AJ Pham
16 min readNov 20, 2018

Link image

Implement Key-Value Store by B-Tree

Introduction

The Key-Value store is the simplest of the NoSQL databases that are used in almost every system in the world. It can be as simple as a hash table and at the same time, it can also be a distributed storage system. And A Key-Value store is implemented by different data structures. As LevelDB uses LSM-Tree, Redis uses hashtable, InnoDB uses B+Tree,..

The blog is written by Tai Pham and Thuyen Phan.

In this blog, we’ll talk about Key-Value store service using BTree structure. Key-Value stores is also a topic of our mentor assigned to us during our internship at VNG.

Motivation

Implementing Key-Value Store by B-Tree is a challenge for us. But this will be a first step stone for database research. And we make this article aimed at sharing the learning process as well as being implementing the challenge.

What is a Key-Value Store?

A key-value database, also called a key-value store, is a type of nonrelational database that uses a simple key-value method to store data. Key-value databases have emerged as an alternative to many of the limitations of traditional relational databases, where data is structured in tables and the schema must be predefined.

Values are identified and accessed via a key, and store values can be binary, numbers, string, XML, JSON, HTML, image.

(Records from a data source)
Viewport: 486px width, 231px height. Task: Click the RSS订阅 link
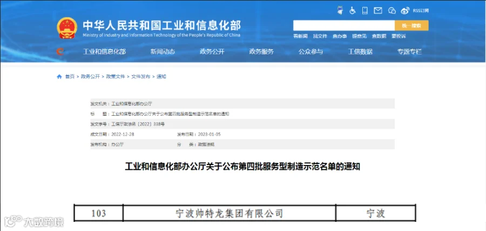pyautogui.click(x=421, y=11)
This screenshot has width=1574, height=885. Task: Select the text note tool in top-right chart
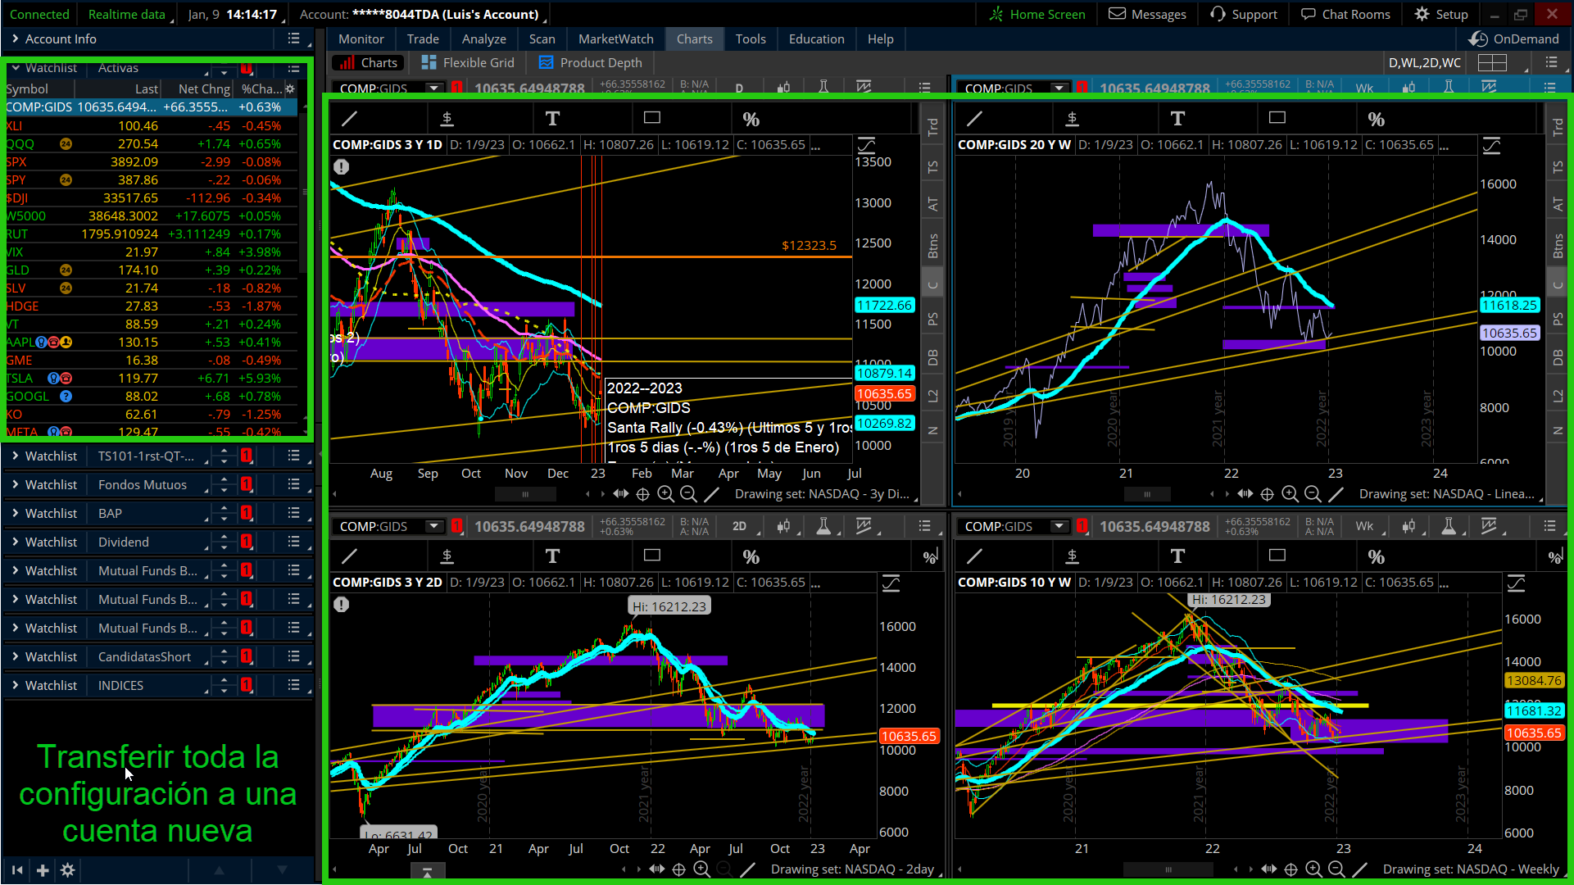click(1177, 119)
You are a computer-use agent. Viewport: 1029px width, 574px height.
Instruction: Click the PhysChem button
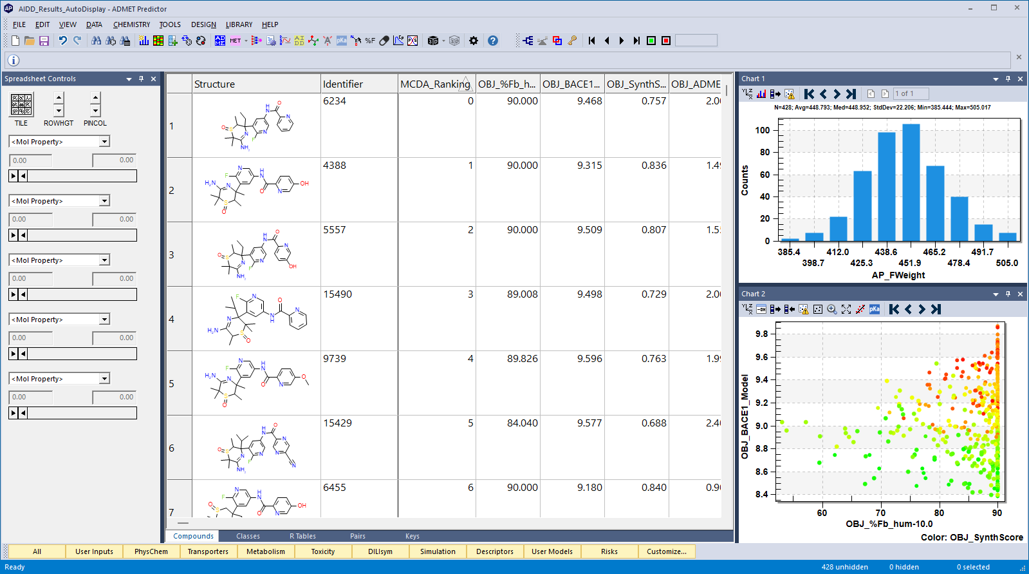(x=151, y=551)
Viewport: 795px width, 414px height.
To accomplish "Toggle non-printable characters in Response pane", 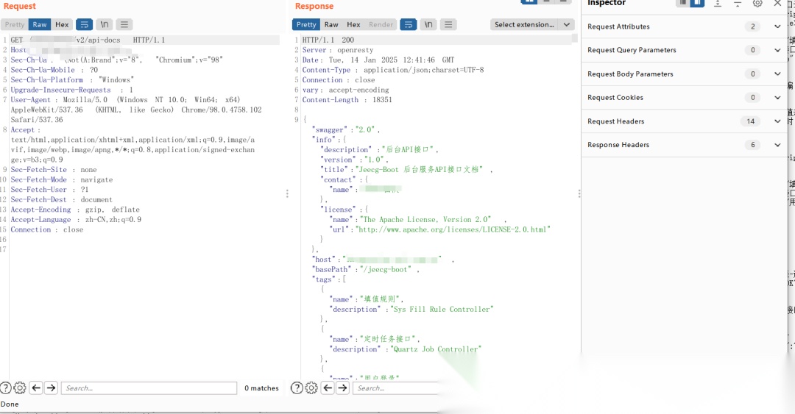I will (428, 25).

_Goal 1_: According to the key-value store article, why have key-value databases emerged? Answer in one to three sentences.
_Goal 2_: Extend the key-value store article from its last sentence.

_Expected output 1_: Key-value databases emerged as an alternative to many of the limitations of traditional relational databases. In those databases, data is structured in tables and the schema must be predefined.

_Expected output 2_:
A key-value store offers several advantages like: flexible data modeling, high performance, high availability, operational simplicity, massive scalability.

There are multiple implementations of the key-value store that are used in production grade systems worldwide. Some example open-source implementations are Redis, CouchDB, MongoDB, and Cassandra (which uses a b-tree as the underlying data structure).

This is DB-Engines Ranking of Key-value Stores

The problem of storing data on memory

As we know, accessing data on memory is faster than hard disk. But memory is limited, data is not. In addition, saving data on memory is not safe in case the program crashes for any reason. So, we must store data under on hard disk when there is big data and data must be persisted.

Life is not like a dream, the use of disk for storage needs to solve disk access time problems. Therefore, we need to design a structure to store data under the file system so as to reduce the number of disk accesses.

Redis and memcache both choose the hashtable for this data structure. It’s a good choice because it is fast; with a good hash function, both read and write operations take place in O(1) time.

LevelDB and RocksDB both use the log-structured merge-tree to store its data. LevelDB and RocksDB implementations offer very good performance for writing, and good performance for reading.

And there are many data-store implementations that use the BTree as LMDB, BerkeleyDB. This blog post will show you how to implement a key-value store with B-Tree.

Why do use B-Tree to implement this?

Let’s take a quick talk at both the read and write data types of HDD (Hard Disk Drive) and SSD (Solid State Drive).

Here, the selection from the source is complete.